BEGIN GIVEN RECORDS

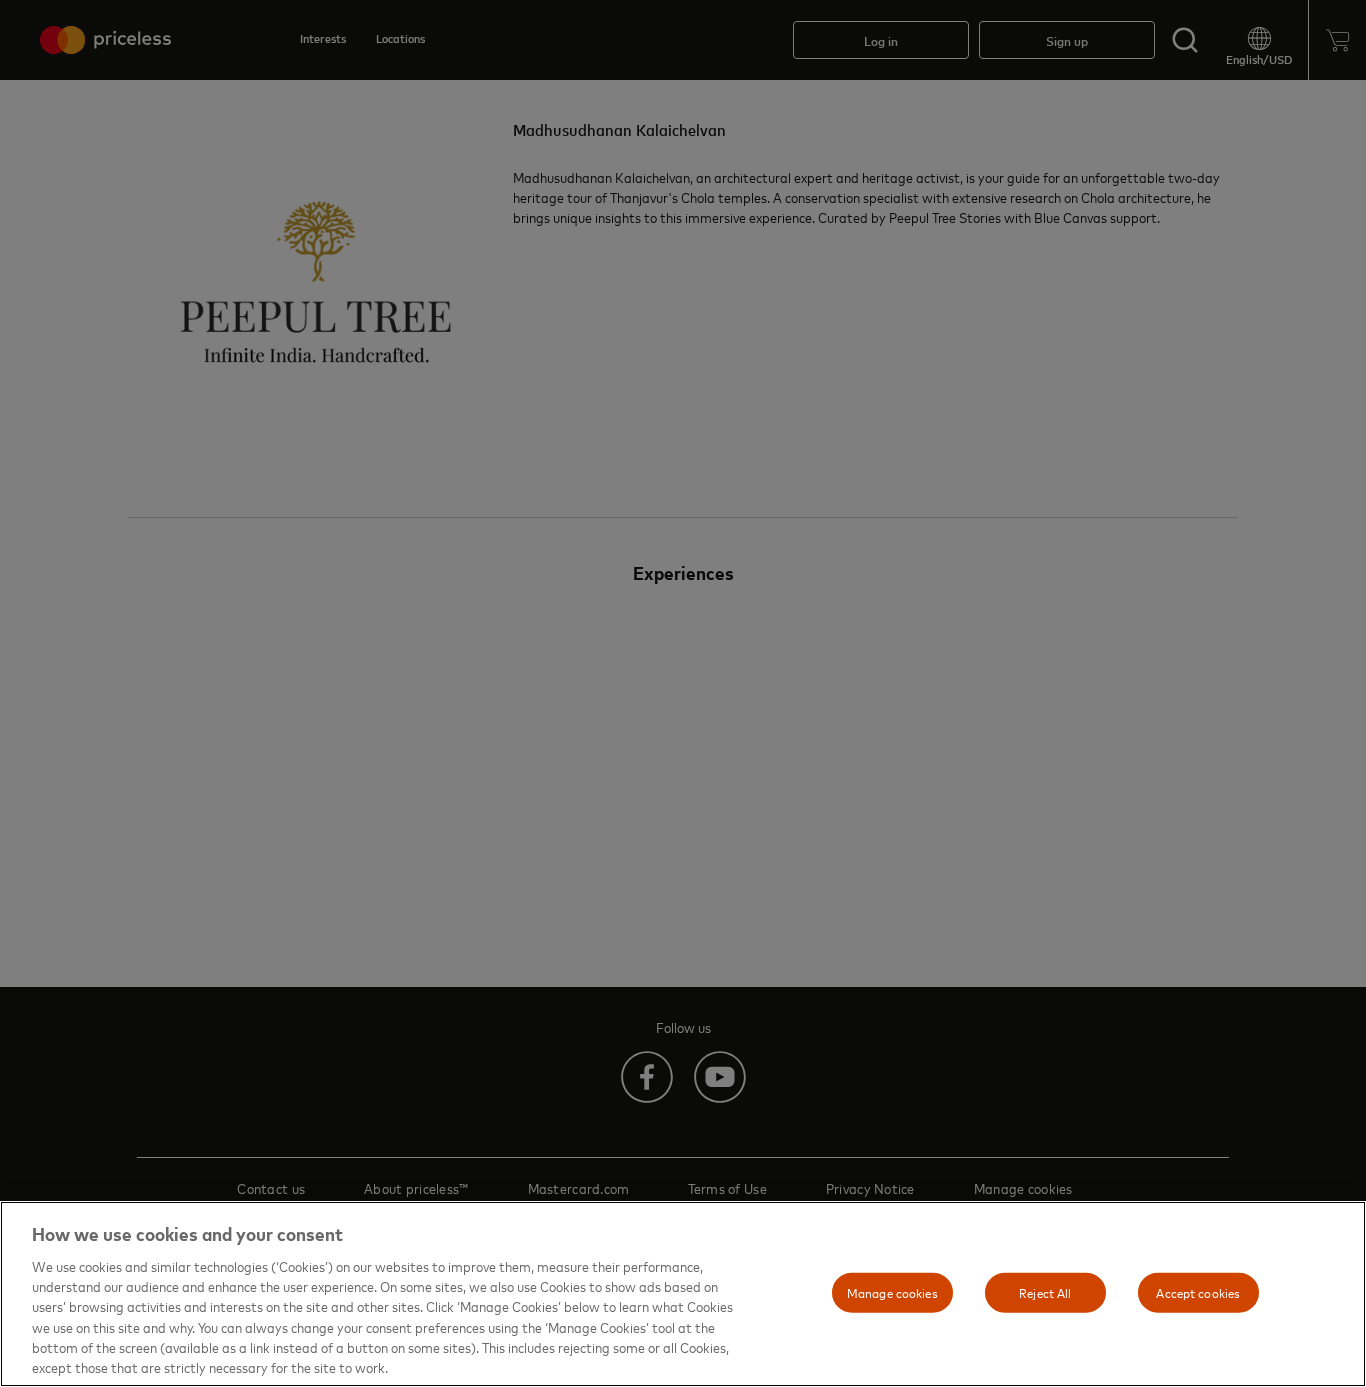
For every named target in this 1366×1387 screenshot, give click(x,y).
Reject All (1045, 1292)
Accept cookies (1198, 1292)
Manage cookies (892, 1292)
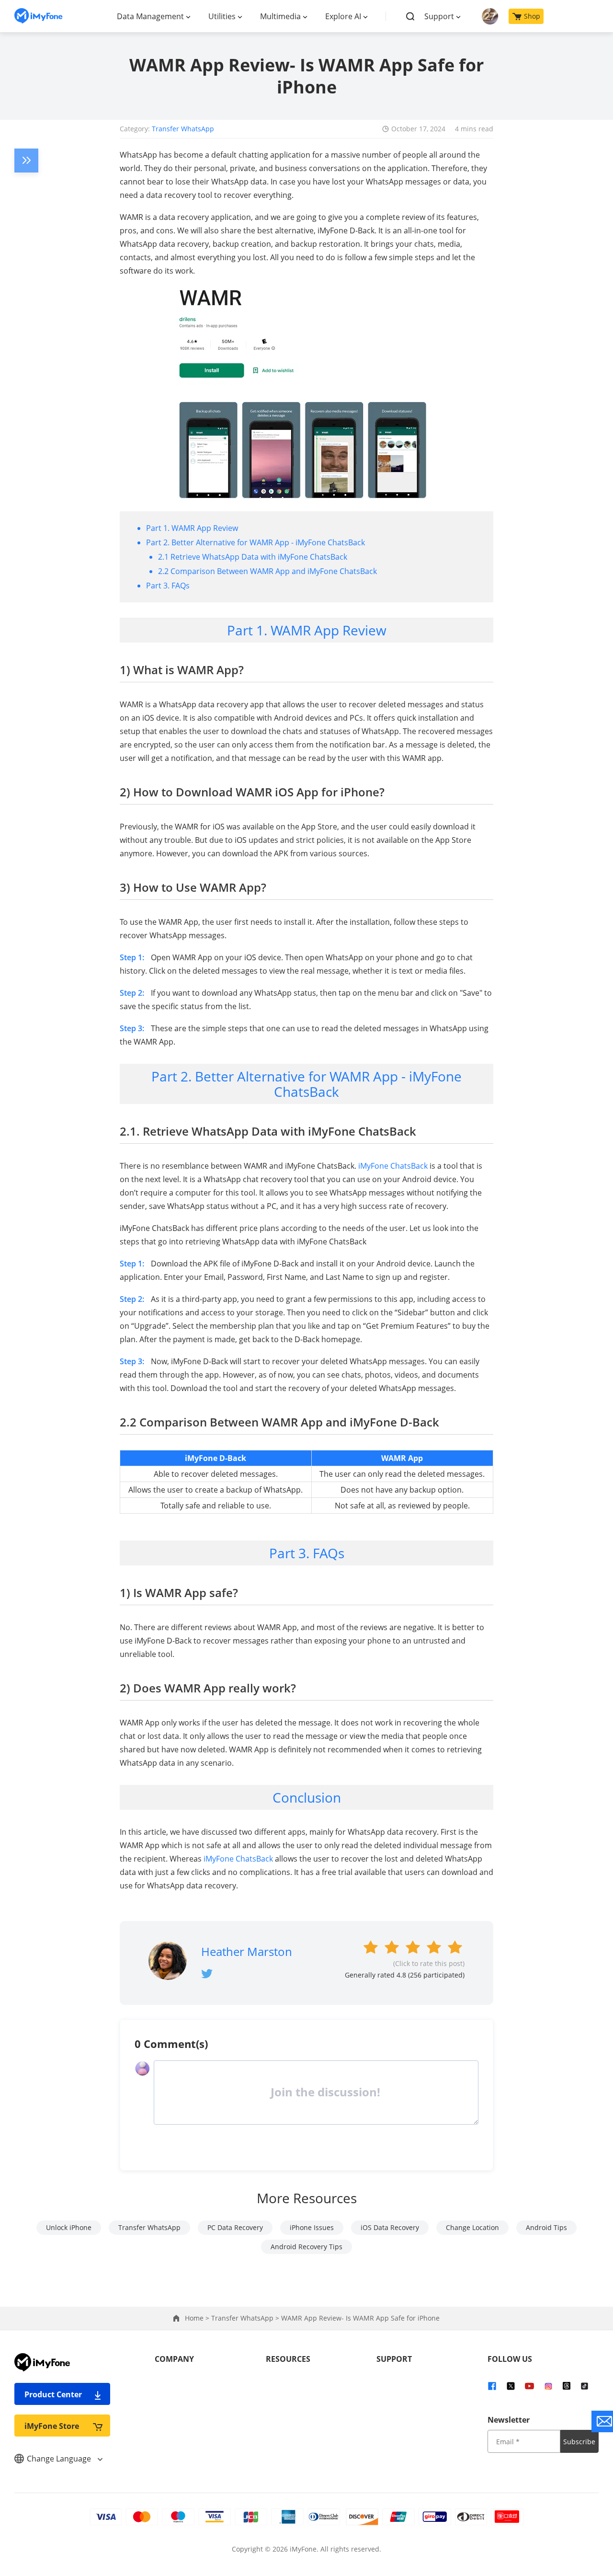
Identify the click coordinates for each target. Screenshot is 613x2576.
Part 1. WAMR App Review (192, 528)
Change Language (60, 2458)
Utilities (222, 16)
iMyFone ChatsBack (393, 1166)
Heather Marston (246, 1951)
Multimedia (280, 16)
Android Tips (546, 2227)
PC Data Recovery (235, 2227)
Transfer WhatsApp (183, 128)
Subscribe (579, 2441)
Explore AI (343, 16)
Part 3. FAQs (168, 585)
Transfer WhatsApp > (246, 2318)
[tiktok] (584, 2385)
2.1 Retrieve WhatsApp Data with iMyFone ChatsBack (252, 557)
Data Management (150, 16)
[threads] (566, 2385)
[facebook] (492, 2385)
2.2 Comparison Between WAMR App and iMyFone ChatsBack (267, 571)
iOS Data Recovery (390, 2227)
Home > (198, 2318)
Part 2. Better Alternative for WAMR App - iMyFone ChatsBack (255, 542)
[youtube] (529, 2385)
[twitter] (510, 2385)
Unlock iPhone (68, 2227)
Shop (532, 16)
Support (439, 16)
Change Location (472, 2227)
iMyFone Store (51, 2426)
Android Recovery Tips (306, 2246)
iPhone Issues (312, 2227)
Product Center (53, 2394)
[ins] (548, 2385)
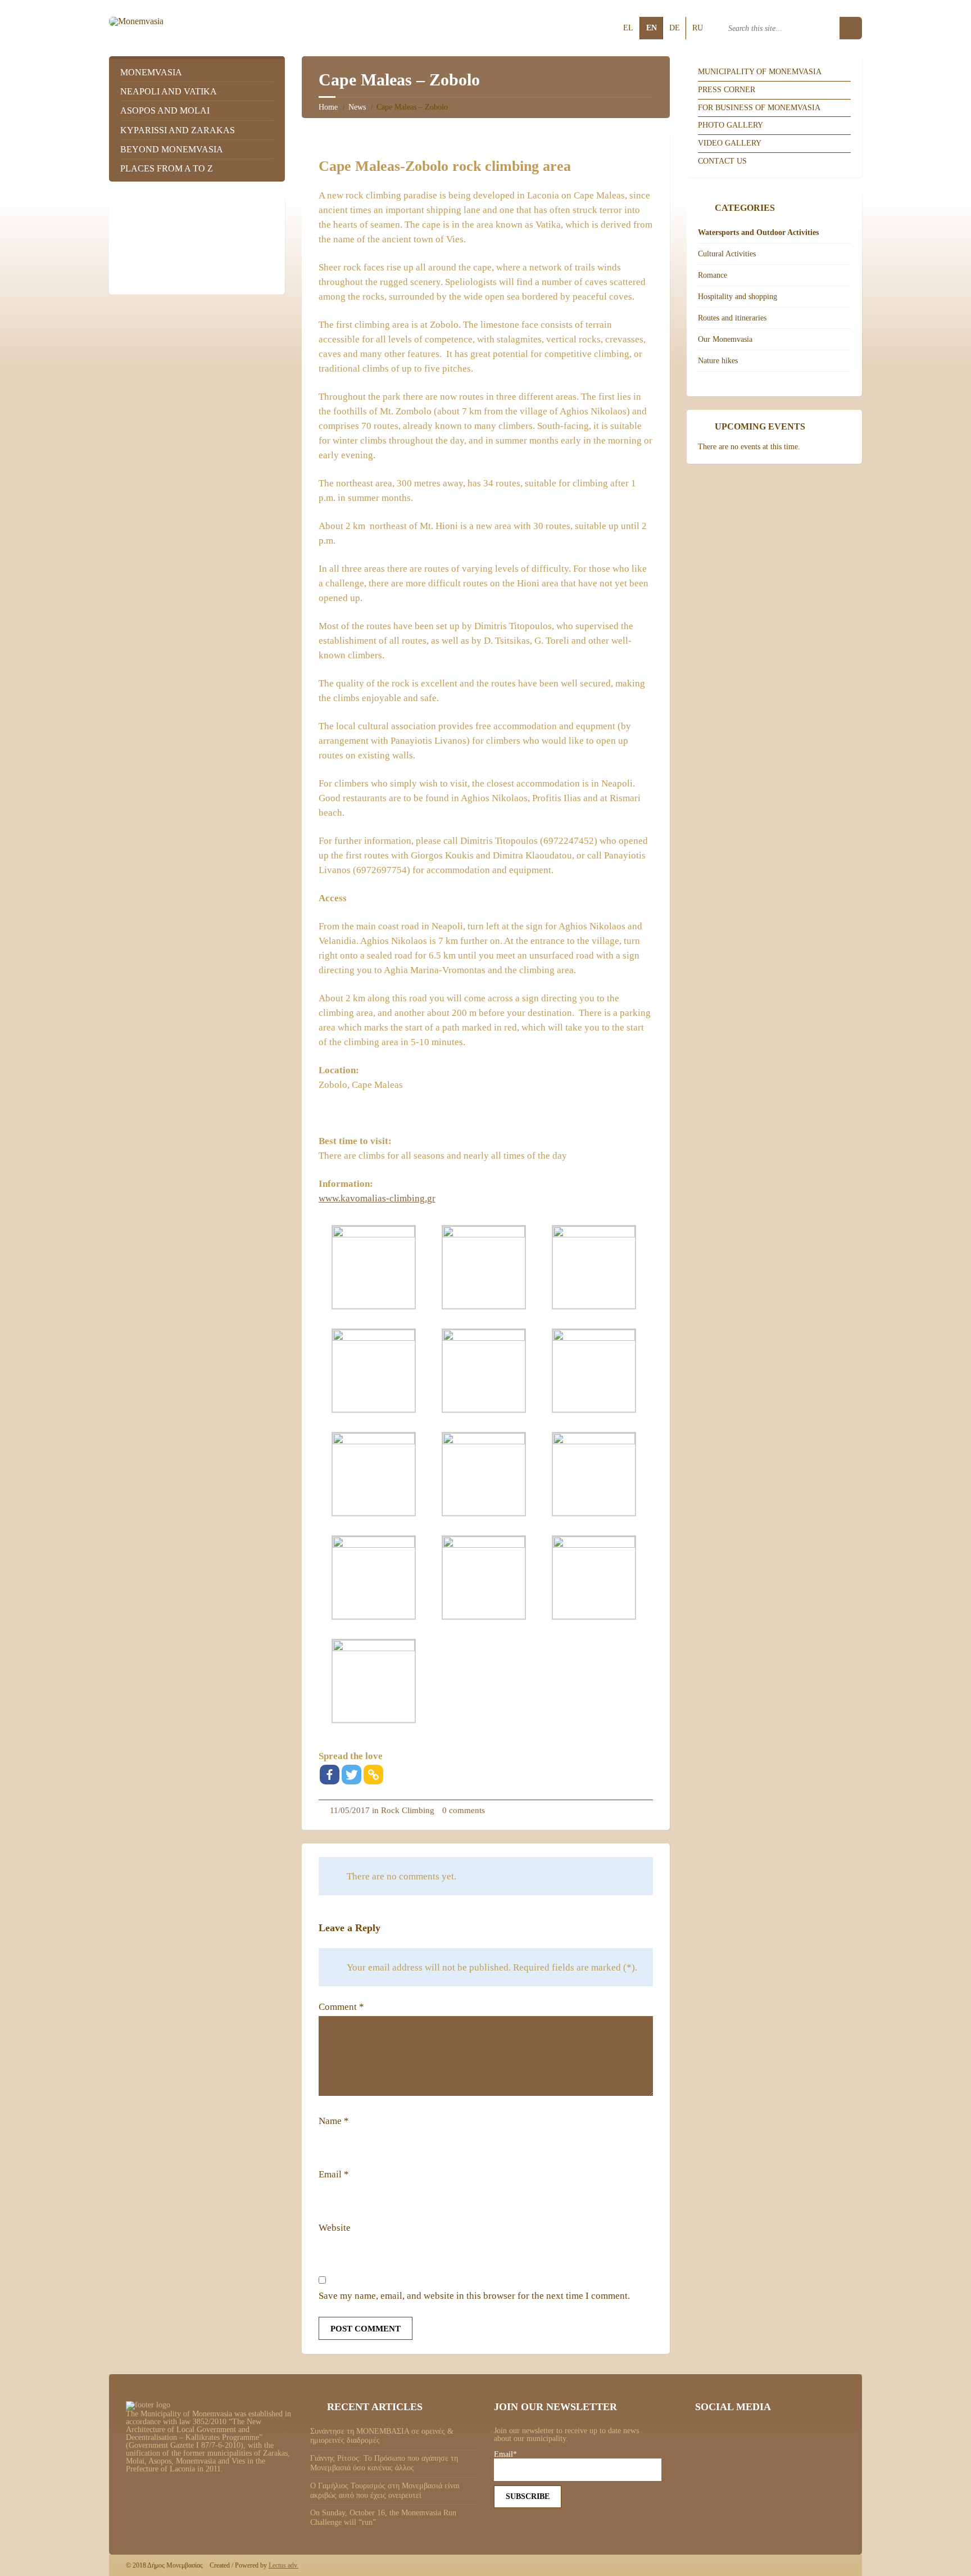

END GIVEN RECORDS

• **REQUIRED ACTION**: Quote the listing above in full, except for the pictures.

• **ANSWER TO THE EXERCISE**:
For every named target in this 1366×1387 screenshot, give click(x,y).
Reject All (1045, 1292)
Accept cookies (1198, 1292)
Manage cookies (892, 1292)
Identify the click coordinates for each target. Screenshot is 613x2576.
Part 1. WAMR App Review (192, 528)
Change Language (60, 2458)
Utilities (222, 16)
iMyFone ChatsBack (393, 1166)
Heather Marston (246, 1951)
Multimedia (280, 16)
Android Tips (546, 2227)
PC Data Recovery (235, 2227)
Transfer WhatsApp (183, 128)
Subscribe (579, 2441)
Explore AI (343, 16)
Part 3. FAQs (168, 585)
Transfer WhatsApp > (246, 2318)
[tiktok] (584, 2385)
2.1 Retrieve WhatsApp Data with iMyFone ChatsBack (252, 557)
Data Management (150, 16)
[threads] (566, 2385)
[facebook] (492, 2385)
2.2 Comparison Between WAMR App and iMyFone ChatsBack (267, 571)
iOS Data Recovery (390, 2227)
Home > (198, 2318)
Part 2. Better Alternative for WAMR App - iMyFone ChatsBack (255, 542)
[youtube] (529, 2385)
[twitter] (510, 2385)
Unlock iPhone (68, 2227)
Shop (532, 16)
Support (439, 16)
Change Location (472, 2227)
iMyFone Store (51, 2426)
Android Recovery Tips (306, 2246)
iPhone Issues (312, 2227)
Product Center (53, 2394)
[ins] (548, 2385)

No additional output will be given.